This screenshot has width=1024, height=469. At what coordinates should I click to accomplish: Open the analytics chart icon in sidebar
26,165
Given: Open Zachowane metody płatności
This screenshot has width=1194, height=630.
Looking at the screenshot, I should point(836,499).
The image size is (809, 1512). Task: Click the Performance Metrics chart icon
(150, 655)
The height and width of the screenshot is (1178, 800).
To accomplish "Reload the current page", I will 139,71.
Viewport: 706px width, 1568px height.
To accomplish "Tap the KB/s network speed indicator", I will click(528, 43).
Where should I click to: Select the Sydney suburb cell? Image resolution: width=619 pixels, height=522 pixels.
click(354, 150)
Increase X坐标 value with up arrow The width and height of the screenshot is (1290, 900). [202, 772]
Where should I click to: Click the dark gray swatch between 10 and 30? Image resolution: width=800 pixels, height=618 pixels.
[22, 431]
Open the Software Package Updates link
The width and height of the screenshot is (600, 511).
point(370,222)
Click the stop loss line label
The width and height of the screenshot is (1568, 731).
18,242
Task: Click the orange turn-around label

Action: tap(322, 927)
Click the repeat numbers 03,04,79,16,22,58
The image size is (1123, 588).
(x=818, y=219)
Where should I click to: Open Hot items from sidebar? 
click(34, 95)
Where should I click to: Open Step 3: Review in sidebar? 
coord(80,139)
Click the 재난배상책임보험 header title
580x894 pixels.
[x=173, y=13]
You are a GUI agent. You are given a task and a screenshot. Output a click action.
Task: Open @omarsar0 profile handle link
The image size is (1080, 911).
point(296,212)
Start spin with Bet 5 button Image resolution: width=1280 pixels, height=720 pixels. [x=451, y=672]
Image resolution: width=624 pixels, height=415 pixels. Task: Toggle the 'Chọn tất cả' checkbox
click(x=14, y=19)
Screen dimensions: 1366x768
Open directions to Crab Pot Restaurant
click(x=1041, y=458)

## To do
Each record above has to be repeated word for word.

## Answer space
This screenshot has width=1024, height=469. At what coordinates should I click to accomplish: Open the analytics chart icon in sidebar
26,165
Given: Open Zachowane metody płatności
This screenshot has width=1194, height=630.
Looking at the screenshot, I should point(836,499).
The image size is (809, 1512). Task: Click the Performance Metrics chart icon
(150, 655)
The height and width of the screenshot is (1178, 800).
To accomplish "Reload the current page", I will 139,71.
Viewport: 706px width, 1568px height.
To accomplish "Tap the KB/s network speed indicator", I will click(528, 43).
Where should I click to: Select the Sydney suburb cell? Image resolution: width=619 pixels, height=522 pixels.
click(354, 150)
Increase X坐标 value with up arrow The width and height of the screenshot is (1290, 900). [202, 772]
Where should I click to: Click the dark gray swatch between 10 and 30? Image resolution: width=800 pixels, height=618 pixels.
[22, 431]
Open the Software Package Updates link
The width and height of the screenshot is (600, 511).
point(370,222)
Click the stop loss line label
The width and height of the screenshot is (1568, 731).
18,242
Task: Click the orange turn-around label

Action: tap(322, 927)
Click the repeat numbers 03,04,79,16,22,58
The image size is (1123, 588).
(x=818, y=219)
Where should I click to: Open Hot items from sidebar? 
click(34, 95)
Where should I click to: Open Step 3: Review in sidebar? 
coord(80,139)
Click the 재난배상책임보험 header title
580x894 pixels.
[x=173, y=13]
You are a GUI agent. You are given a task and a screenshot. Output a click action.
Task: Open @omarsar0 profile handle link
The image size is (1080, 911).
point(296,212)
Start spin with Bet 5 button Image resolution: width=1280 pixels, height=720 pixels. [x=451, y=672]
Image resolution: width=624 pixels, height=415 pixels. Task: Toggle the 'Chọn tất cả' checkbox
click(x=14, y=19)
Screen dimensions: 1366x768
Open directions to Crab Pot Restaurant
click(x=1041, y=458)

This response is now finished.